Владимир Ильич с укоризной взглянул на Зиновьева и пригласил мальчишек к столу.
— Ну, друзья, давайте знакомиться, — сказал он. — Тебя как зовут?
— Лева, — ответил малыш. — А это мой братик Толя, Пожимая парнишкам, руку, Владимир Ильич спрашивал имена и, стараясь запомнить их, повторял:
— Николай, Сергей, Александр… значит, самый маленький Лева?
— Нет, самый махонький — Гоша, он еще в люльке качается, — поправил хозяин.
— А седьмой куда пропал? — поинтересовался Ильич.
— Седьмого Кондратием зовут. От рук он у нас отбился: в анархисты записался. Теперь по ночам колобродив, — пожаловался Николай Александрович.
— Как же так, у родителей-марксистов… сын анархист?
— В коммерческое училище его отдали, думали, человеком будет, а там парням голову задурили. Какие-то «безначальцы» объявились, на сборища свои заманивают.
— Хм, это не очень приятно. А он не проговорится… не скажет, что мы у вас остановились?
— Нет, такое не позволит… все же он мой сын, — уверенно сказал Емельянов. — Ребята у нас приучены, знают: если с отцом беда приключится, то и им плохо будет. Только вот Кондратий шалый.

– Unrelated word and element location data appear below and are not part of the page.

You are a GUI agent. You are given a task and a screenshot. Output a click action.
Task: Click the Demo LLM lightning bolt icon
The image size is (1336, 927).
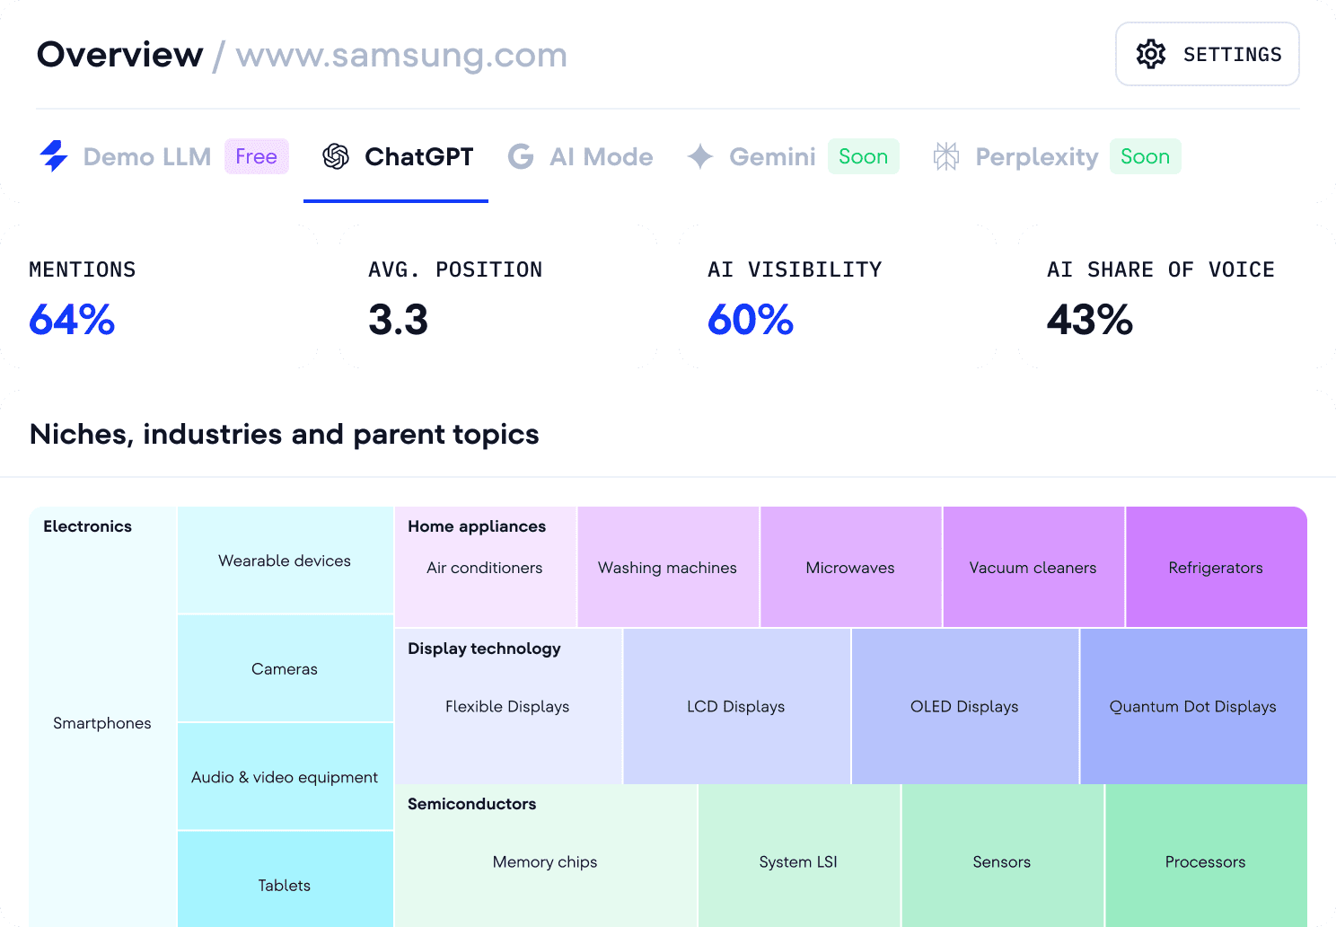coord(54,156)
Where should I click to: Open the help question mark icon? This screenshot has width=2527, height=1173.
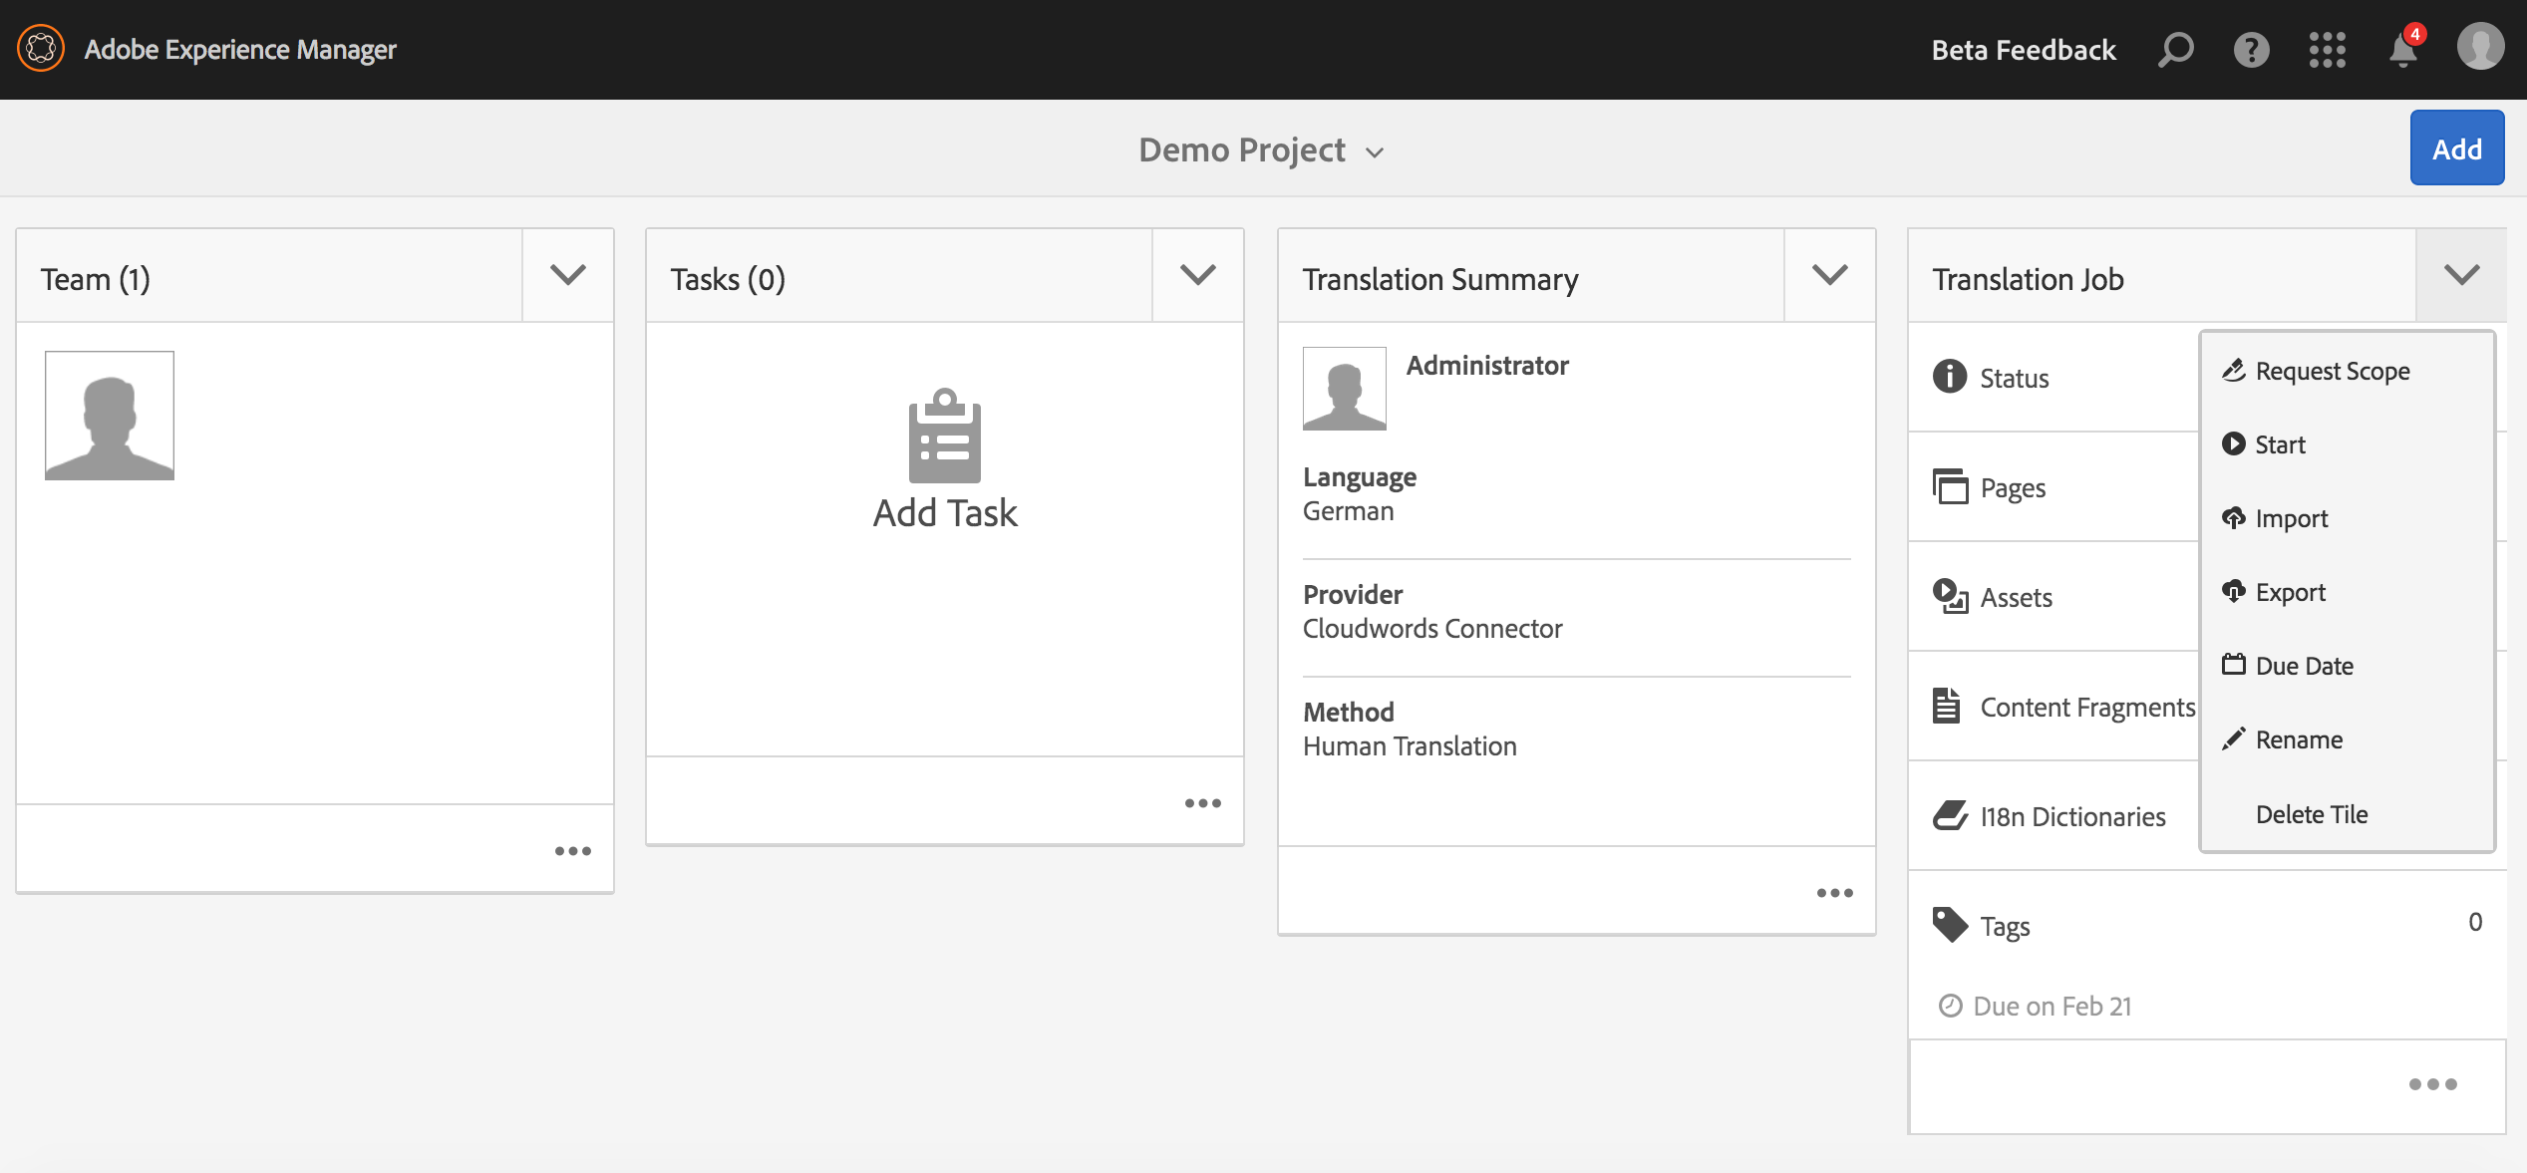(x=2251, y=49)
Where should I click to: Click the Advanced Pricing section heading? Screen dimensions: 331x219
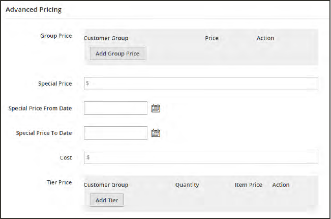point(34,10)
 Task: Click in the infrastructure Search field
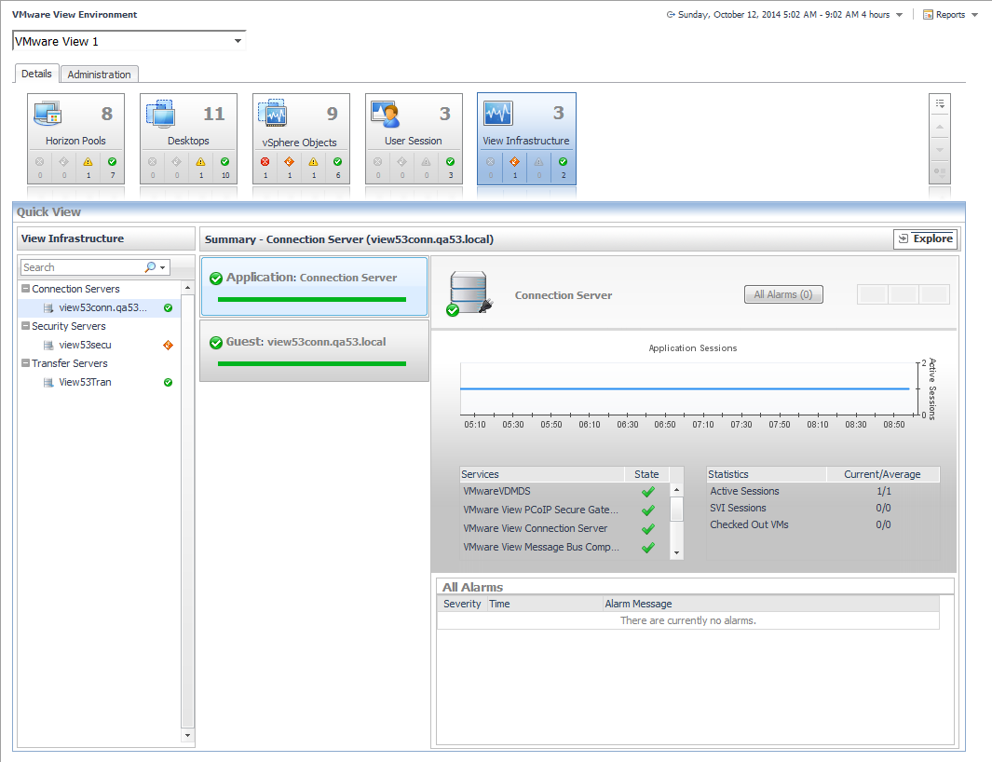82,267
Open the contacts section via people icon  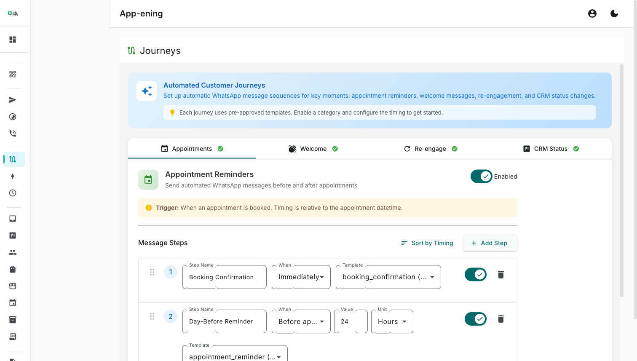click(13, 252)
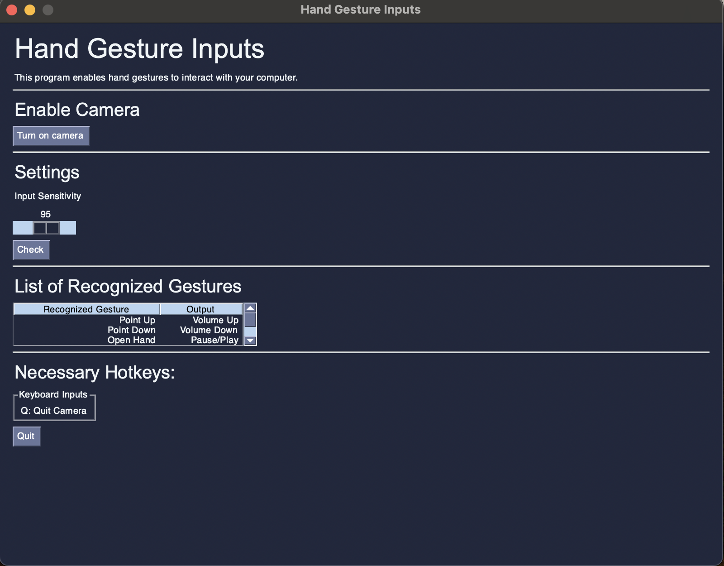724x566 pixels.
Task: Click the Output column header
Action: [201, 309]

Поговорили бы вы с ним, Владимир… то бишь, простите, Николай, может, вас послушается.
— Хорошо, попробую. Обязательно познакомьте меня с ним. Только прошу не забывать моего нового имени.
Малыши, получив по прянику, вновь убрались на сеновал, а старшие ребята — Александр и Сергей, — попив с гостями чаю, стали помогать матери мыть посуду и убирать со стола.
Уже начало светать. Где-то у соседей пропел петух. Хозяин предложил гостям свою кровать, но те предпочли спать на сеновале.
Улегшись на сухое прошлогоднее сено, источавшее едва уловимый запах осоки и мяты, Зиновьев недовольно сказал:
— Ну и подобрали же нам нелегальную квартиру! Если бы знал, что здесь такая орава, — никогда бы не поехал.
— А на что вы рассчитывали? — поинтересовался Владимир Ильич.